The people down in Valles Marineris lived in the “green ravines.” That’s where the water came out of the polar pipes to be used and collected and used and collected, over and over. Green ravines had transparent roofs. Mirrors on the canyon walls reflected the pale sunlight down through the roofs, and the plants inside produced breathable air. I thought when I grew up I’d get a job on the surface where I could live in a green ravine and do something real: run a corer in the water mines or help maintain the wind power stations. Being a child on Phobos Station didn’t seem real at all.
Grown-ups on Phobos had regular jobs, but my only job was to be schooled. Each year my didactibot added words to my vocabulary list, and that helped me explain things. I learned that the adults on Phobos were meticulous and painstaking and sedentary. Nobody ever went anywhere or did anything. Everybody had constipation and insomnia. Everyone talked about that, even in front of me. Politenesses, work, weather, constipation, insomnia, and ennui.

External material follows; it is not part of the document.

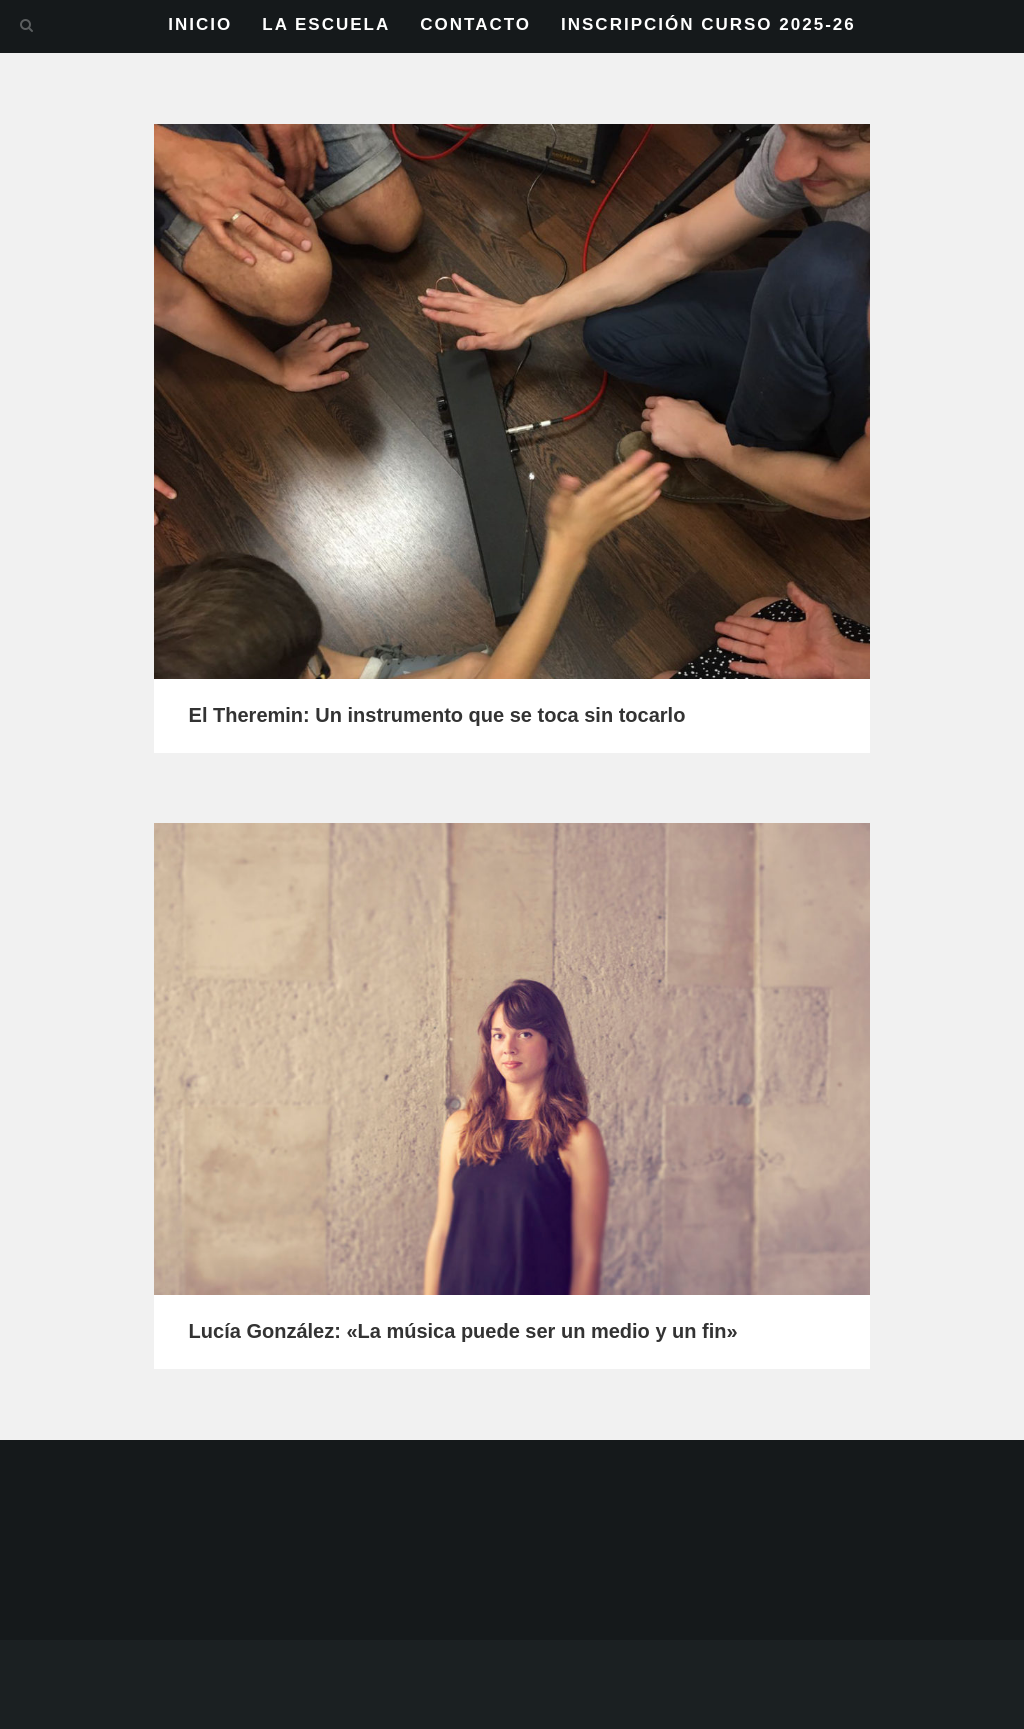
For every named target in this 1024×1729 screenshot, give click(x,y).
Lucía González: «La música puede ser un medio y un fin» (463, 1331)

The consultants recommended more use of the gym for constipation and insomnia and more attention to hobbies to fight ennui. Phobian hobbies included playing in the orchestra, singing in the chorus, working with the theater group, or joining arts and craft exhibits. Everyone did things or made things fastidiously and meticulously, but not superlatively, so that nobody on station would think they were trying to show off. Showing off or “winning” caused ill feelings. So did criticism.